** START **
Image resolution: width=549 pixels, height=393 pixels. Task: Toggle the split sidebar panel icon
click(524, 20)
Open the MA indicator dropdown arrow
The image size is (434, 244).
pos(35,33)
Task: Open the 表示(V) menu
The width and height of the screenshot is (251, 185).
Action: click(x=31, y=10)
** END **
STATED PROBLEM:
Rewrite the entries above, putting "drop-down" in place of "dropdown" and leaving all other text as it is.

THE RESPONSE:
Image resolution: width=549 pixels, height=393 pixels. Task: Toggle the split sidebar panel icon
click(524, 20)
Open the MA indicator drop-down arrow
The image size is (434, 244).
pos(35,33)
Task: Open the 表示(V) menu
The width and height of the screenshot is (251, 185).
Action: click(x=31, y=10)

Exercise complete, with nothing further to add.